【山手線駅名ストーリー】 江戸の昔は軍事拠点だった!? 今はアメ横の入り口としておなじみの駅のなは…?
小林 明
1909(明治42)年に山手線と命名されて以来、「首都の大動脈」として東京の発展を支えてきた鉄道路線には、現在30の駅がある。それぞれの駅名の由来をたどると、知られざる歴史の宝庫だった。第18回は御徒町駅。この駅名は江戸時代の下級武士の役職から来ている。タイトルの(JY04)はJR東日本の駅ナンバー。
御徒町はアメ横の入り口であり宝石の街でもある
御徒町駅の開業は1925(大正14)年11月1日で、山手線の駅としては高輪ゲートウェイ(2020/令和2年)、西日暮里(1971/昭和46年)に次いで3番目に新しい。 東京-上野間が高架でつながった際、上野と秋葉原の間に設置された「高架駅」である。これによって山手線は都心をぐるりと1周する環状線となり、11月1日午前4時24分、記念すべき始発電車が品川駅を出発し、御徒町駅にも停車した。 写真は1930(昭和5)年頃のホームを撮影したもので、春日通りをまたぐようにホームがある。下の写真は同じ方向から撮った現在。この高架を「切通橋架道橋」という。
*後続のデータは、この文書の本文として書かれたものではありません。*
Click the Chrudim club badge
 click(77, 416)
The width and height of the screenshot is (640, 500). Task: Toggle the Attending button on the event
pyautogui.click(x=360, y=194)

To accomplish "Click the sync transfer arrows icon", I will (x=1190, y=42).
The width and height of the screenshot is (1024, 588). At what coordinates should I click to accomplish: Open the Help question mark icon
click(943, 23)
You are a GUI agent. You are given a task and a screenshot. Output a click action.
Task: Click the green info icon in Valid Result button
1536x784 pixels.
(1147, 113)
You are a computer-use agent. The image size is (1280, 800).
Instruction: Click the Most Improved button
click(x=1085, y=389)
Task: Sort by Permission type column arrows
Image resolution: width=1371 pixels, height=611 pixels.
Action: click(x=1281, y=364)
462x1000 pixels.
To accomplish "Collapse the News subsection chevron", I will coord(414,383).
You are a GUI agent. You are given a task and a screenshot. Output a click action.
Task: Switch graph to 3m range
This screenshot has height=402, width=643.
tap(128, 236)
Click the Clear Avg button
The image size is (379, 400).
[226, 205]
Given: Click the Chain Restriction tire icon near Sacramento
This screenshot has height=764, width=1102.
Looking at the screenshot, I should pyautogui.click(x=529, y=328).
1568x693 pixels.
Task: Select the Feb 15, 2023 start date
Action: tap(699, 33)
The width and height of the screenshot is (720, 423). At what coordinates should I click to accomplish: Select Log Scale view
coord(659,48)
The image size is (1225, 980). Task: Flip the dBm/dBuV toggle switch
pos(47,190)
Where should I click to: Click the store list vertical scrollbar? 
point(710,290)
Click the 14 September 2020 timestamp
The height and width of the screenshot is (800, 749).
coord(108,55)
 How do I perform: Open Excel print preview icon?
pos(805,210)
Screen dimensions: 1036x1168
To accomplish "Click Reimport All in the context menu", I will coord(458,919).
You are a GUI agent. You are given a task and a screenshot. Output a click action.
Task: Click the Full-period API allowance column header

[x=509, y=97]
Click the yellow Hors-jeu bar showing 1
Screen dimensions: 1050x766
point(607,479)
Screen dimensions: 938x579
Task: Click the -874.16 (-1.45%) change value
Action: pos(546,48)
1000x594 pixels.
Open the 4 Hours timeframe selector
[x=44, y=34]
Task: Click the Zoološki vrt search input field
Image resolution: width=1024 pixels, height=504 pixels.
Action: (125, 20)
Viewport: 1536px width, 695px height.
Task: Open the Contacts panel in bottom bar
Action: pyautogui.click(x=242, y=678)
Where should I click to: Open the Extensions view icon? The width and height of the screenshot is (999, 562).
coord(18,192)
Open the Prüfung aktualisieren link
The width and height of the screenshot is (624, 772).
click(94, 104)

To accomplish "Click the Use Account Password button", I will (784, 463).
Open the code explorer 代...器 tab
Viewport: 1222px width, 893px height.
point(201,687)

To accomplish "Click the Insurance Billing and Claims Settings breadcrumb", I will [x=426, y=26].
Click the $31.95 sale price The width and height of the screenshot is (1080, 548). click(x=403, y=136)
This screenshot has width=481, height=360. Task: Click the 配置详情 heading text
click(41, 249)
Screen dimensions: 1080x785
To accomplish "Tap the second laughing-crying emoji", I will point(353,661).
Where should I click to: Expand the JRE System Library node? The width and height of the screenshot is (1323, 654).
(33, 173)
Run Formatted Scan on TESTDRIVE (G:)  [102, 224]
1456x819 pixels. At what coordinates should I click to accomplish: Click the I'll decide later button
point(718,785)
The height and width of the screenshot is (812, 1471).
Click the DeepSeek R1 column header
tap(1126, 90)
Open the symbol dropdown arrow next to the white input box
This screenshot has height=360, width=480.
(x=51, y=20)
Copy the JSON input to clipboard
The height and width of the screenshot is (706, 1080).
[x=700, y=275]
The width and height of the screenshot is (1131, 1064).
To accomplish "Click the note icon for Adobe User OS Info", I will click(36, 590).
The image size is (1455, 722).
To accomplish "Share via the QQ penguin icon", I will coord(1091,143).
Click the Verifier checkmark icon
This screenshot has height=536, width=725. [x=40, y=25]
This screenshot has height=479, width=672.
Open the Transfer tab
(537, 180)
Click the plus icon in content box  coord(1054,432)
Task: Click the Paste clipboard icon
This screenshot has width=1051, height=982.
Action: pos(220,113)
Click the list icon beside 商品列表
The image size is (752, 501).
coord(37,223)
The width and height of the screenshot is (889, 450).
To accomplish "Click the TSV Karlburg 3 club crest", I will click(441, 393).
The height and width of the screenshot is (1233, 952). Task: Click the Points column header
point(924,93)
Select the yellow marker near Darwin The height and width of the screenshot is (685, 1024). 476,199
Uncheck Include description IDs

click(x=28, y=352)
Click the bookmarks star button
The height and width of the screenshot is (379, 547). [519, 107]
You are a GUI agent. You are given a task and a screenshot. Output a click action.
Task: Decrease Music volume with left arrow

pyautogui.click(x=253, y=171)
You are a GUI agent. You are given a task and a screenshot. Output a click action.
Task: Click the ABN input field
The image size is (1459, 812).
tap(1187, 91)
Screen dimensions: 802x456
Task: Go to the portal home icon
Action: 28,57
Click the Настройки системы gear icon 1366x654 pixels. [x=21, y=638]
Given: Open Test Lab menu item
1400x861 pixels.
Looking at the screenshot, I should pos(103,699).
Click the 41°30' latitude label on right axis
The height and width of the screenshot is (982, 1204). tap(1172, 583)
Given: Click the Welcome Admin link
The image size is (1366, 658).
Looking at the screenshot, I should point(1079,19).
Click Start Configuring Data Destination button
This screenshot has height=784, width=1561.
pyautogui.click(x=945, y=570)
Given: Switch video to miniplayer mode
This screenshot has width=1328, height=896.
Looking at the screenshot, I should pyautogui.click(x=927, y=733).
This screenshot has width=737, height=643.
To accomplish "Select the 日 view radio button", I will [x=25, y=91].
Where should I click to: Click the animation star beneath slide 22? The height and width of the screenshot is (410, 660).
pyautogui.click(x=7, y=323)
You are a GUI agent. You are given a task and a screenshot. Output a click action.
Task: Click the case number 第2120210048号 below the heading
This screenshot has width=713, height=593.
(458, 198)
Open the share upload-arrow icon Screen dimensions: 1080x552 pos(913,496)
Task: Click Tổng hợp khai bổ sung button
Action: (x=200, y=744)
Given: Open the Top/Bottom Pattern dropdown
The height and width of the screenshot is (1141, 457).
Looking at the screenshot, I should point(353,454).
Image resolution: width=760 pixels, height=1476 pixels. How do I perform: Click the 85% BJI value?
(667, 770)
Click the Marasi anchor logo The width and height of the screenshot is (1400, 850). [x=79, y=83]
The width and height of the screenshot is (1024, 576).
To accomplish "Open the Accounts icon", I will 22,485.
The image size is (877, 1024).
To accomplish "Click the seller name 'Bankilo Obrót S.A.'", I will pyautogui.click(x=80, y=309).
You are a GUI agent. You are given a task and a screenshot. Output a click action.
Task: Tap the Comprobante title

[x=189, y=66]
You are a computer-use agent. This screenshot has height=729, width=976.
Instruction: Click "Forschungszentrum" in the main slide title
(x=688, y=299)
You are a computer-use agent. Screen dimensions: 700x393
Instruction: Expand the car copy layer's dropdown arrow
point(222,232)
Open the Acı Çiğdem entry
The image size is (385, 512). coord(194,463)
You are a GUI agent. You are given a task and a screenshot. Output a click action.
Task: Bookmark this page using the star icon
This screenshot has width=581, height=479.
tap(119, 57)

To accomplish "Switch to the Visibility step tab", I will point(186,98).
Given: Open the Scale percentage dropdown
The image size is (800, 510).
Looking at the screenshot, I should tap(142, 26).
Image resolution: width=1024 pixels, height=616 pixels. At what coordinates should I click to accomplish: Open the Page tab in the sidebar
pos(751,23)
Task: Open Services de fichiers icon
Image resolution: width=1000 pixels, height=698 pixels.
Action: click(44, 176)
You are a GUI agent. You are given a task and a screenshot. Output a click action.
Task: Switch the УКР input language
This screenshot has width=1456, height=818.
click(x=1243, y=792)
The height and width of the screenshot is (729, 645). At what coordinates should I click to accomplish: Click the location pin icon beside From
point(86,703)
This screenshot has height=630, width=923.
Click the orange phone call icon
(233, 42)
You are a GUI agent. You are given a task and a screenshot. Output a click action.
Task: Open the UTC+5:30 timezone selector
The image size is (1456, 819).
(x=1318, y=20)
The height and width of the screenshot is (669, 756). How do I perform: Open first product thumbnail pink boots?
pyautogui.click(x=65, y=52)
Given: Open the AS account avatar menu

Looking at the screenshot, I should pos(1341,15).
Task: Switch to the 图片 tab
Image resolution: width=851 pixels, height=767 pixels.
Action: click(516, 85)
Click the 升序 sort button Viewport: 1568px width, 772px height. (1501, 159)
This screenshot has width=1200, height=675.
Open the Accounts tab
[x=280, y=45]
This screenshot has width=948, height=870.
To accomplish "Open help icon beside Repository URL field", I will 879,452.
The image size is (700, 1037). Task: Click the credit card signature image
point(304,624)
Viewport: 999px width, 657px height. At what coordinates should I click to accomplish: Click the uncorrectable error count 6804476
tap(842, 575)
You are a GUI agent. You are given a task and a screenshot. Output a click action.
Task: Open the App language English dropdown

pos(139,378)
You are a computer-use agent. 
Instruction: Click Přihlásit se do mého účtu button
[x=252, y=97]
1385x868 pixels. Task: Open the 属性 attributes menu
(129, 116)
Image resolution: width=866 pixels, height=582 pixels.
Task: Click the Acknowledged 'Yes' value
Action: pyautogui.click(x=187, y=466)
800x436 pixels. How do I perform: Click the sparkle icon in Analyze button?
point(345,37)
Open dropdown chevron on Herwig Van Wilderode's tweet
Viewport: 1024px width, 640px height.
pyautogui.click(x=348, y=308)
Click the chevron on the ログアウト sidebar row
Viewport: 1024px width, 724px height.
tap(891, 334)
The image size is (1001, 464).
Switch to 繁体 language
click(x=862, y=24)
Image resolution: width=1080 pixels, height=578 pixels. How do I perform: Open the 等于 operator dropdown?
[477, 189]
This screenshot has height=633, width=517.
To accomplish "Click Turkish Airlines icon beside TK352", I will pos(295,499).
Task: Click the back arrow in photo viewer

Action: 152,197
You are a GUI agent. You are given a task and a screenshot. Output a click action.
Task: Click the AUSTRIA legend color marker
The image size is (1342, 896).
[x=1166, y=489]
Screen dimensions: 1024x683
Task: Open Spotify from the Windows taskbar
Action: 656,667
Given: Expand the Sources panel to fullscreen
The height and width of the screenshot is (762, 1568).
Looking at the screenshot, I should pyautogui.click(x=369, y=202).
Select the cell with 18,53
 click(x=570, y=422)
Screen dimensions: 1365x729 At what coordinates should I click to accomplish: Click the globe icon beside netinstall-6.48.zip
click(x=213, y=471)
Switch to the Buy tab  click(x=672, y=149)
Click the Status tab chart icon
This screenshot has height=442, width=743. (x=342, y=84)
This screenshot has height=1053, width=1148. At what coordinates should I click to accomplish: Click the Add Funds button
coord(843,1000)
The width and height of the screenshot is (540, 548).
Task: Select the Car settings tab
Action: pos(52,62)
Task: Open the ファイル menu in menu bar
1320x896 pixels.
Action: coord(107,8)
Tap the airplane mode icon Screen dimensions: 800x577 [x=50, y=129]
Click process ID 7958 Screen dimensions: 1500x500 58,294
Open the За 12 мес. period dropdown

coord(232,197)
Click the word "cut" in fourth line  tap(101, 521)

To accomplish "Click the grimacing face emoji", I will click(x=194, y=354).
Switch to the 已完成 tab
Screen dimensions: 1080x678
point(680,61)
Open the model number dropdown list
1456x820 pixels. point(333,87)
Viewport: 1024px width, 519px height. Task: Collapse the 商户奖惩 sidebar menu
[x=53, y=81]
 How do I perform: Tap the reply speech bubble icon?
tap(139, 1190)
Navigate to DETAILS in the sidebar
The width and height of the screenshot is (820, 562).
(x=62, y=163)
「切通」とは小高い丘を切り開いて造成した道のこと。つまり、近辺に標高の高い場所があったことを示している。事実、御徒町駅から西へ約900メートル行った場所にあるのが「切通坂」、通称「湯島の切通」。湯島の高台と御徒町界隈の低地とを行き来するために切り開いた坂だ。 江戸時代の地理誌『御府内備考』には「天神社(湯島天満宮)と根生院という寺の間の坂なり(中略)本郷より池之端、仲町へ達する便道」とある。池之端・仲町は御徒町の400メートルほど北西にある。その近くの坂の名が高架に残っているわけだ。 高架の左側はアメ横、右側は宝石商が並ぶエリアである。 アメ横は正式には「アメヤ横丁」といい、第二次大戦後にガード下に開かれた闇市だった。飲食類・鍋釜・靴など生活用品が売られていたが、いつしか上野・御徒町の両駅から列車に乗る人々向けに飴屋が出店し、そこからアメヤ横丁の通称になったという。進駐軍が放出したアメリカ物資を扱っていたことからアメ横と呼ばれたとの説もある(角川地名大辞典)。 一方の宝石商は歴史が古い。御徒町は江戸時代、寛永寺や浅草寺をはじめとした寺社に金属製仏具を納める飾り職人が、多く集住する地区でもあった。その職人たちが、明治時代に入ってアクセサリーの製造・加工も行うようになり、隆盛を誇った。1987(昭和62)年には宝石商の親睦・PR団体「JTO」(ジュエリータウンおかちまち)も発足し、国内最大級の専門街に成長している。